### TEXT EXCERPT ###

INDIANAPOLIS (WISH) — After more than five years, benchmarks are coming to Indiana’s most underperforming schools.

“The goal of the system is to create a uniformed model to inform the board’s monitoring and evaluation of turnaround performance,” said Ron Sandlin, senior director of performance and transformation for Indiana State Board of Education. “Right now, we’re operating without that.”

Soon, schools labeled as turnaround academies will have performance agreements. Schools received this title after receiving four consecutive years of failing grades.

Eight are in Indianapolis and three others are in Evansville. It’s a program the state started six years ago, which is why we asked state leaders why they’re just now adding the benchmark component.

“That’s a great question,” State Superintendent of Public Instruction Jennifer McCormick said. “I’ve been in office for 206 days but I will tell you I think the communication has improved as far as our efforts from the department and the responsibilities that fall with the State Board of Education.”

On Wednesday, the State Board of Education heard what the benchmarks could be. The goal is to make them five-year achievements.

By Year Two, turnaround academies could have to need to improve to a letter grade of D. During the final two years, the school could move to a C. In addition to that, schools would have to improve attendance and graduation numbers.

“If the goals aren’t met, that triggers to us, though, additional support. Maybe we need to revamp, and try different methods, or different programs, but, you know, we’ve got to give it time to see if the results are actually working,” McCormick said.

Statistics, McCormick said, aren’t just to help the state board.

“Informing parents and letting them make educated decisions, that’s going to be critical,” McCormick said. “So that they can make decisions on do we stay, or do we go find another option.”

Each turnaround academy will have until next month to finalize their benchmarks. The state board of education will adopt the agreements in October.

### LISTED RECORDS ###

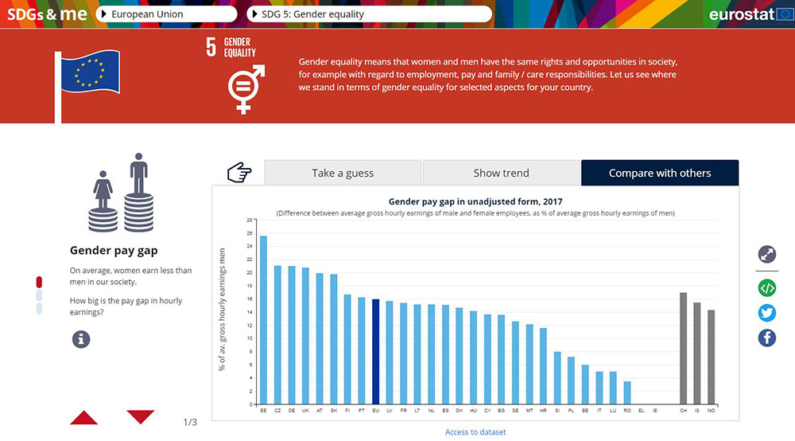795x441 pixels.
Task: Select the second page indicator dot
Action: pyautogui.click(x=40, y=295)
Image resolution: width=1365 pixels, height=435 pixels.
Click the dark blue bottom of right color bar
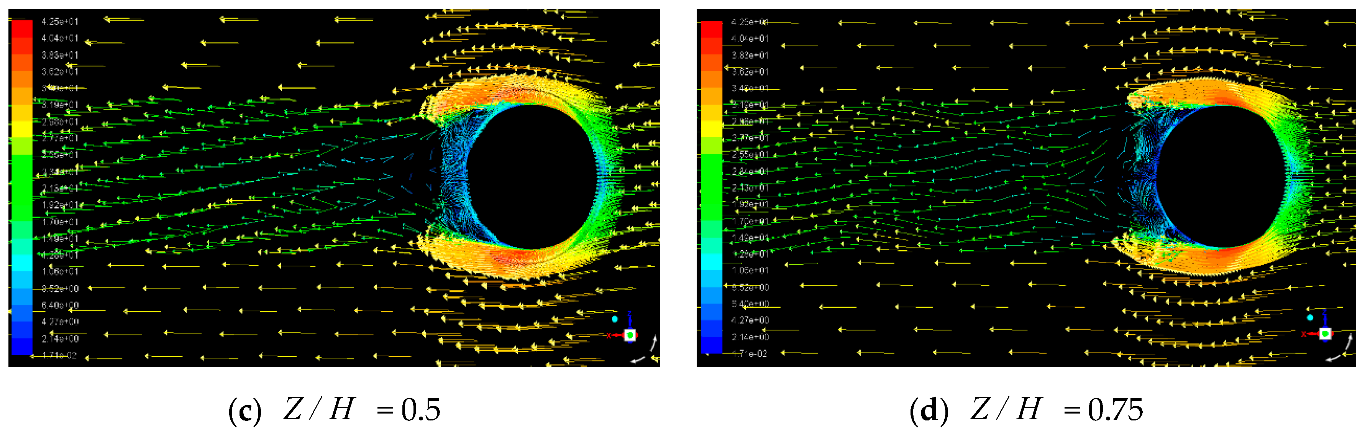712,344
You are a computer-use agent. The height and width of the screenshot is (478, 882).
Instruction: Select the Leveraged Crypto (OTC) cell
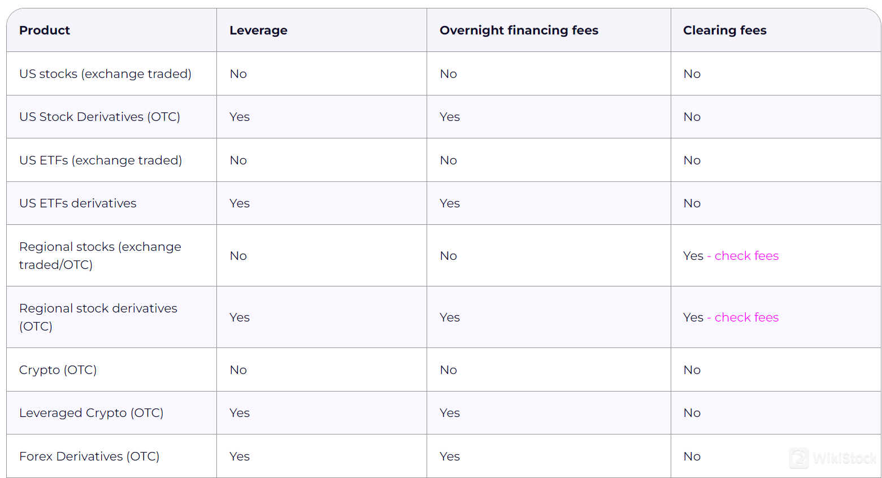coord(91,413)
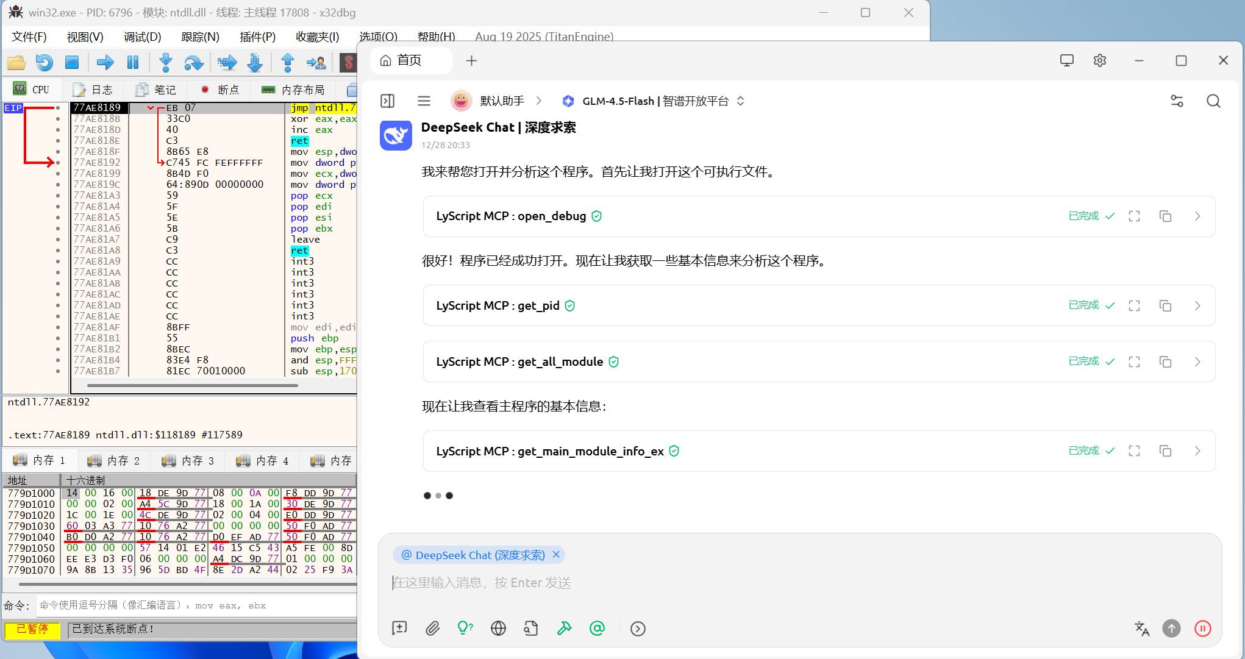This screenshot has width=1245, height=659.
Task: Click the paperclip attachment icon
Action: [432, 629]
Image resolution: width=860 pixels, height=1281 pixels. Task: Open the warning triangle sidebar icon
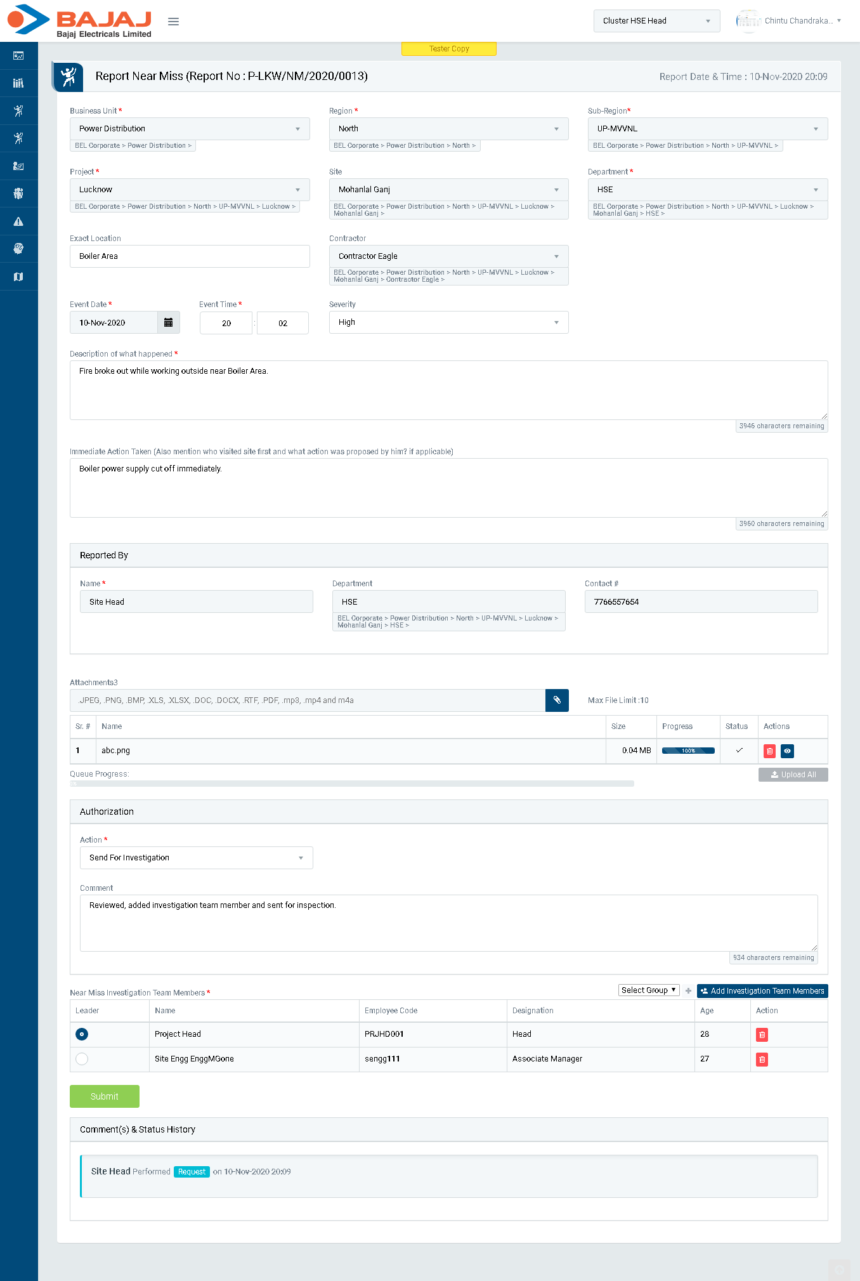[18, 221]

###

Reproduce everything in the news excerpt on Indiana's school benchmarks from "On Wednesday, the" down to "the state board.", switching "turnaround academies" to "struggling schools".

● **CORRECT RESULT**:
On Wednesday, the State Board of Education heard what the benchmarks could be. The goal is to make them five-year achievements.

By Year Two, struggling schools could have to need to improve to a letter grade of D. During the final two years, the school could move to a C. In addition to that, schools would have to improve attendance and graduation numbers.

“If the goals aren’t met, that triggers to us, though, additional support. Maybe we need to revamp, and try different methods, or different programs, but, you know, we’ve got to give it time to see if the results are actually working,” McCormick said.

Statistics, McCormick said, aren’t just to help the state board.